Inhibition of HSF1 as a Mechanism for Overcoming Hsp90 Treatment Resistance

Authors

  • Zachary Chastain Indiana University School of Medicine-Bloomington https://orcid.org/0000-0001-6764-858X
  • Imade Williams Indiana University School of Medicine-Bloomington
  • Vrushabh Ulhaskumar Indiana University School of Medicine-Bloomington
  • John Wang Indiana University School of Medicine-Bloomington
  • Haddie DeHart Indiana University School of Medicine-Bloomington
  • Haimanti Ray Indiana University School of Medicine-Bloomington
  • Richard L. Carpenter, PhD Department of Biochemistry and Molecular Biology, Indiana University School of Medicine-Bloomington

DOI:

https://doi.org/10.18060/27850

Abstract

Hsp90 inhibitors have been attempted as a targeted therapy with poor results.

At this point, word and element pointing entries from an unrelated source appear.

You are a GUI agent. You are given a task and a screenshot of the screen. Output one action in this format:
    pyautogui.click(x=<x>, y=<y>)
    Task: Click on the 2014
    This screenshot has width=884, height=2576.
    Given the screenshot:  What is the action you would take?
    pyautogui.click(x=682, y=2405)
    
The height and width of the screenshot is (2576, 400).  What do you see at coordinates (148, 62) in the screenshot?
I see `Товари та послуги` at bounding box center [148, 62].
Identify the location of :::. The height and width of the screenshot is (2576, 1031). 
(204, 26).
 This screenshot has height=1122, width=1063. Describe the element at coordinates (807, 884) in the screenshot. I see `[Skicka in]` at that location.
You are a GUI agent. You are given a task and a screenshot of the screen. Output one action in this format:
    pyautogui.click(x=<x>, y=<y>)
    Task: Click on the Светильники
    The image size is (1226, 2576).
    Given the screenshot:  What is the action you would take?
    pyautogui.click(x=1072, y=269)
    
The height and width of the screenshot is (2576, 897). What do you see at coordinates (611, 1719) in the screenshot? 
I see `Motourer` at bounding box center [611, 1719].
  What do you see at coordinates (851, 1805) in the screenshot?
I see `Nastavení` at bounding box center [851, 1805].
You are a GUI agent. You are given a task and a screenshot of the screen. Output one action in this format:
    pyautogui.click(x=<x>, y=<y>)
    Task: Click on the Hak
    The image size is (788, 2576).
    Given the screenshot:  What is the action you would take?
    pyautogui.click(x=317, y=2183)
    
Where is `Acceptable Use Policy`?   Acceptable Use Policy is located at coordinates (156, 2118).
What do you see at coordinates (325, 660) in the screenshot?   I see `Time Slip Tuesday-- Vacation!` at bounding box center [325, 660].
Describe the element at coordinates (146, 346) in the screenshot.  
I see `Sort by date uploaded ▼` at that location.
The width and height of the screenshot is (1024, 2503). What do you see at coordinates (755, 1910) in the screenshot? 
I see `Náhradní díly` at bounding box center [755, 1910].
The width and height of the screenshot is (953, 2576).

Despite numerous clinical trials, there are currently no FDA approved Hsp90 inhibitors available. It is known that Hsp90 sequesters HSF1 in the cytoplasm to suppress HSF1 activity, an oncogenic transcription factor. We hypothesize that HSF1 activation in response to Hsp90 inhibition is a significant reason that previous Hsp90 inhibitors have failed. Once released, HSF1 enters the nucleus and drives expression of many processes that promote the initiation and progression of tumors. This hypothesis was tested by evaluating the response of cancer cells to Hsp90 inhibition with or without combined inhibition of HSF1, thereby removing HSF1 activity as a consequence of Hsp90 inhibition. We observed synergy between Hsp90 inhibition (17-DMAG) and HSF1 inhibition (KRIBB11) from calculation of combination index in ovarian cancer cells (OVCAR8) and breast cancer cells (BT474). This synergy observed in cell viability assays were further reinforced in spheroid formation and clonogenic growth assays where the combination of these inhibitors had a greater effect than either treatment alone. These results further support the hypothesis that Hsp90 inhibition efficacy is mitigated by increased HSF1 activity and that HSF1 inhibitors synergize with Hsp90 inhibitors to improve their efficacy.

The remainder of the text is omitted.